Published Mar 22, 2021 10:44 PM by The Strategist

[By James Rogers]

“In the decade ahead, the UK will deepen our engagement in the Indo-Pacific, establishing a greater and more persistent presence than any other European country."

Those are the words of the British government’s long-awaited integrated review, which establishes the vision and strategy for “global Britain” in the 2020s.

The outcome is in some ways eye-popping; in others, it is very sensible and conventional. It marks the culmination of a process that Prime Minister Boris Johnson promised, on initiation, would become the deepest and broadest British foreign, security, development and defense review since the end of the Cold War. On that, it delivers.

The review is strategically innovative in many respects. It jettisons Britain’s support for the post–Cold War “rules-based international system” and commits to generating an “open international order.” It champions the pursuit of national sovereignty and power—predicated on a dynamic scientific and technological base—as the overriding UK strategic objective. It seeks to reposition the UK as a stronger custodian of collective security, and it backs that up by pledging to beef up Britain’s nuclear stockpile and enhance its military presence by forward-deploying more assets, including warships, not least to the Indo-Pacific.

Although Britain upheld an Indo-Pacific presence throughout the 20th and early 21st centuries, the European continent continued to exert a greater gravitational pull. From holding back the German advance during the two world wars, Britain went on to help contain the Soviet Union. It then put out several fires in the western Balkans before leading the way with bolstering NATO’s deterrence measures on the eastern flank of the alliance, providing the most troops to the most locations in the Enhanced Forward Presence initiative.

Neither Brexit nor the integrated review will change Britain’s geography. The review is unequivocal in stating, “The precondition for Global Britain is the . . . security of the Euro-Atlantic region, where the bulk of the UK’s security focus will remain.” It describes Russia as the most “acute and direct threat” to British security. In order to help underwrite the defense of Europe, the review commits to boosting Britain’s nuclear weapons stockpile by some 40 percent.

But it is telling that the review contains only 15 references to the “Euro-Atlantic” compared with 32 to the “Indo-Pacific.” It is equally telling that the integrated review has a two-page spread on the Indo-Pacific to emphasize the UK’s need to adapt to new geopolitical and geoeconomic circumstances.

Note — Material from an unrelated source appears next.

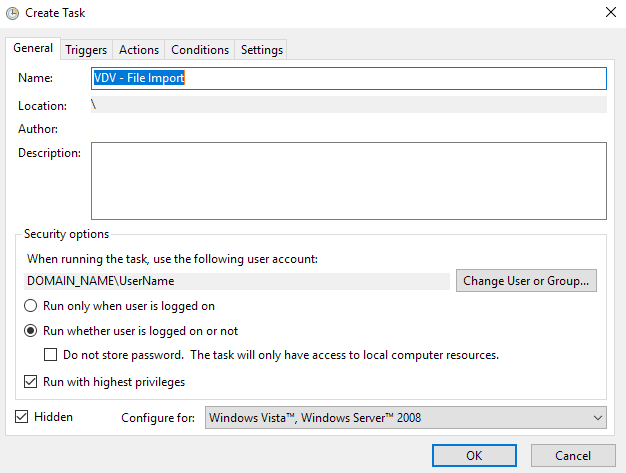Switch to the Actions tab
626x473 pixels.
139,50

The review explains the strategic significance of the Indo-Pacific:

“By 2030, it’s likely that the world will have moved further towards multipolarity, with the geopolitical and economic centre of gravity moving eastward towards the Indo-Pacific . . . The significant impact of China’s military modernization and growing international assertiveness within the Indo-Pacific region and beyond will pose an increasing risk to UK interests.”

For these reasons, the review commits the UK to uphold a more persistent presence in the Indo-Pacific region in the years to come. It foresees deeper relationships with countries such as Japan, India, Australia and the other nations of the Five Power Defence Arrangements. And it plans for the broadening of Britain’s geopolitical footprint—based on a “strategic array” of military and logistics facilities—stretching from the Persian Gulf to Southeast Asia.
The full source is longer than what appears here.